Data entries
====================

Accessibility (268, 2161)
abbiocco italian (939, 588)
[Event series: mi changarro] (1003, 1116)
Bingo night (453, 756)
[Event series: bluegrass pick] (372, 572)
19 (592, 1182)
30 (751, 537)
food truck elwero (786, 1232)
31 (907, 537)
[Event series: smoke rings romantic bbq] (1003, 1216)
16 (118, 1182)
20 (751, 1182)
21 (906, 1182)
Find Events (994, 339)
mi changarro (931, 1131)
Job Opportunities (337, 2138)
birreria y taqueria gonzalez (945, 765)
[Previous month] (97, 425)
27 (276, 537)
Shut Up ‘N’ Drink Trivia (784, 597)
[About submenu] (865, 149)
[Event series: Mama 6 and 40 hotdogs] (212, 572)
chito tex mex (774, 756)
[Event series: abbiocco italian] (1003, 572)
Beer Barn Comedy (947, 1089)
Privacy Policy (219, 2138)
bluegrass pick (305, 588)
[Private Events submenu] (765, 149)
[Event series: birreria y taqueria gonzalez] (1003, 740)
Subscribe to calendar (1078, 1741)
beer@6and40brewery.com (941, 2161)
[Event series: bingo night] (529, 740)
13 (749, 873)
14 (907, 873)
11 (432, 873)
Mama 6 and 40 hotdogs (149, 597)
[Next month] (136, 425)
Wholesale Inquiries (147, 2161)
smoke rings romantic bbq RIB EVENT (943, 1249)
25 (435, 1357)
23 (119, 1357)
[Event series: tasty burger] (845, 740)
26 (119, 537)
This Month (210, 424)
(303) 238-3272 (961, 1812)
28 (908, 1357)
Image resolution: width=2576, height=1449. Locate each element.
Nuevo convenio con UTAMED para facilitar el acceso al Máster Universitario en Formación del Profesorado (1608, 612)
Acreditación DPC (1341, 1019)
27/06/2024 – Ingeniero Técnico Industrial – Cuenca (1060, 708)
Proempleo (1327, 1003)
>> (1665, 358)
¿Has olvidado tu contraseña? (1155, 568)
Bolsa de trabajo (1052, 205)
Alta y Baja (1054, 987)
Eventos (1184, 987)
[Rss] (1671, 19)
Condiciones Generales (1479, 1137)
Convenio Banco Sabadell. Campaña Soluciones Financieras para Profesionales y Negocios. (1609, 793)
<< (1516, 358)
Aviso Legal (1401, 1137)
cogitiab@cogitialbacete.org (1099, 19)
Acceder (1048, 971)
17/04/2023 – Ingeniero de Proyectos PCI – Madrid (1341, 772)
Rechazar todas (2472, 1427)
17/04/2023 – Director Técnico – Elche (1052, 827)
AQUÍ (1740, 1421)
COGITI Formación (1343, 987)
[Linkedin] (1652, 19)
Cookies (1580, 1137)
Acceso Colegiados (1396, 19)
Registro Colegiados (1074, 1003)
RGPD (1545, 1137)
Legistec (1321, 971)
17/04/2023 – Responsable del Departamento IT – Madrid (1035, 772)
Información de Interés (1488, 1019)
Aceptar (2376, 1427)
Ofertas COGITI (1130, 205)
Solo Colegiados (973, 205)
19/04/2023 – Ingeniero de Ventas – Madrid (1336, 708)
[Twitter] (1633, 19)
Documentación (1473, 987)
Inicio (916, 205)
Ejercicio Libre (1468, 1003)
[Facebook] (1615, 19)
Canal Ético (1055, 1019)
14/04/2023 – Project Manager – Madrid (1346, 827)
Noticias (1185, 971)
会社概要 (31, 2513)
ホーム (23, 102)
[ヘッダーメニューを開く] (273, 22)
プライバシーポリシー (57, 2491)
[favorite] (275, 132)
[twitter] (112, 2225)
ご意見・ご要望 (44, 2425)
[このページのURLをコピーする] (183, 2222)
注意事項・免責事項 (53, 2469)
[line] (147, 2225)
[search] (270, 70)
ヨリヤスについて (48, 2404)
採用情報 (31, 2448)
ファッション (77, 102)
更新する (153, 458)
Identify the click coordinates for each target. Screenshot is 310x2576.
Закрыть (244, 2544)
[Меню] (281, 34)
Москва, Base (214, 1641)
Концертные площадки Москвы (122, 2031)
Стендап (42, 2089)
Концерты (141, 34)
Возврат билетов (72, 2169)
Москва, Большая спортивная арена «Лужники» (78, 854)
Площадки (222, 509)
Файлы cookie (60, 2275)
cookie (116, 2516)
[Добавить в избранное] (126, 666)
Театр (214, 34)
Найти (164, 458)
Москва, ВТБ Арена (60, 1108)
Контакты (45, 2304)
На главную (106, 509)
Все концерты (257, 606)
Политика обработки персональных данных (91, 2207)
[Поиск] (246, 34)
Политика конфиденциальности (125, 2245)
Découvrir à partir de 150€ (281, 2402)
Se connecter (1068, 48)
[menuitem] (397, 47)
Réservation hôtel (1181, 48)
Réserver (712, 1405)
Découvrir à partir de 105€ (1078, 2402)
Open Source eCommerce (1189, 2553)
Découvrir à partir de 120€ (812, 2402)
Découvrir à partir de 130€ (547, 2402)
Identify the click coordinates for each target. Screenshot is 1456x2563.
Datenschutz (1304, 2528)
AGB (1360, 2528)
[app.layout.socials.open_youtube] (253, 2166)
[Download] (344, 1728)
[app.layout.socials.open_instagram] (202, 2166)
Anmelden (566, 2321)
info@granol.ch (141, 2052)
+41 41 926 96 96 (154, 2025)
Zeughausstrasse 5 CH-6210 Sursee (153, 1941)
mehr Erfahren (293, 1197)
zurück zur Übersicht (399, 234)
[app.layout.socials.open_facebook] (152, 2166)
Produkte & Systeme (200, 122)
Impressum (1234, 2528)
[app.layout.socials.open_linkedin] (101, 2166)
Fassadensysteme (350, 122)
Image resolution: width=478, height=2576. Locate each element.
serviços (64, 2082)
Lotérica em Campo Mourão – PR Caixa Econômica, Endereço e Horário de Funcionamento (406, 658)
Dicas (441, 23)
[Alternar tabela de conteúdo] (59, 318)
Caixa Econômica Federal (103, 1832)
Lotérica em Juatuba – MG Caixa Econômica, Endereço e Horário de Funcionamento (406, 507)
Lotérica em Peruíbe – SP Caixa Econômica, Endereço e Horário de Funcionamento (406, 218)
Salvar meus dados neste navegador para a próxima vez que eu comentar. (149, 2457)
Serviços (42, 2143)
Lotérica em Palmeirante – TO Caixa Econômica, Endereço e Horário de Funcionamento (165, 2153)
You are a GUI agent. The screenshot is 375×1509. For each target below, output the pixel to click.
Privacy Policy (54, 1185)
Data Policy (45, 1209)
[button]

====================

ACTION ITEM: In the entries above, restate word for word the lines between the one holding "20 (751, 1182)" and the one holding "Bolsa de trabajo (1052, 205)", inclusive, and nothing besides.

YOUR RESPONSE:
20 (751, 1182)
21 (906, 1182)
Find Events (994, 339)
mi changarro (931, 1131)
Job Opportunities (337, 2138)
birreria y taqueria gonzalez (945, 765)
[Previous month] (97, 425)
27 (276, 537)
Shut Up ‘N’ Drink Trivia (784, 597)
[About submenu] (865, 149)
[Event series: Mama 6 and 40 hotdogs] (212, 572)
chito tex mex (774, 756)
[Event series: abbiocco italian] (1003, 572)
Beer Barn Comedy (947, 1089)
Privacy Policy (219, 2138)
bluegrass pick (305, 588)
[Private Events submenu] (765, 149)
[Event series: birreria y taqueria gonzalez] (1003, 740)
Subscribe to calendar (1078, 1741)
beer@6and40brewery.com (941, 2161)
[Event series: bingo night] (529, 740)
13 (749, 873)
14 (907, 873)
11 (432, 873)
Mama 6 and 40 hotdogs (149, 597)
[Next month] (136, 425)
Wholesale Inquiries (147, 2161)
smoke rings romantic bbq RIB EVENT (943, 1249)
25 (435, 1357)
23 (119, 1357)
[Event series: tasty burger] (845, 740)
26 (119, 537)
This Month (210, 424)
(303) 238-3272 (961, 1812)
28 (908, 1357)
Image resolution: width=2576, height=1449. Locate each element.
Nuevo convenio con UTAMED para facilitar el acceso al Máster Universitario en Formación del Profesorado (1608, 612)
Acreditación DPC (1341, 1019)
27/06/2024 – Ingeniero Técnico Industrial – Cuenca (1060, 708)
Proempleo (1327, 1003)
>> (1665, 358)
¿Has olvidado tu contraseña? (1155, 568)
Bolsa de trabajo (1052, 205)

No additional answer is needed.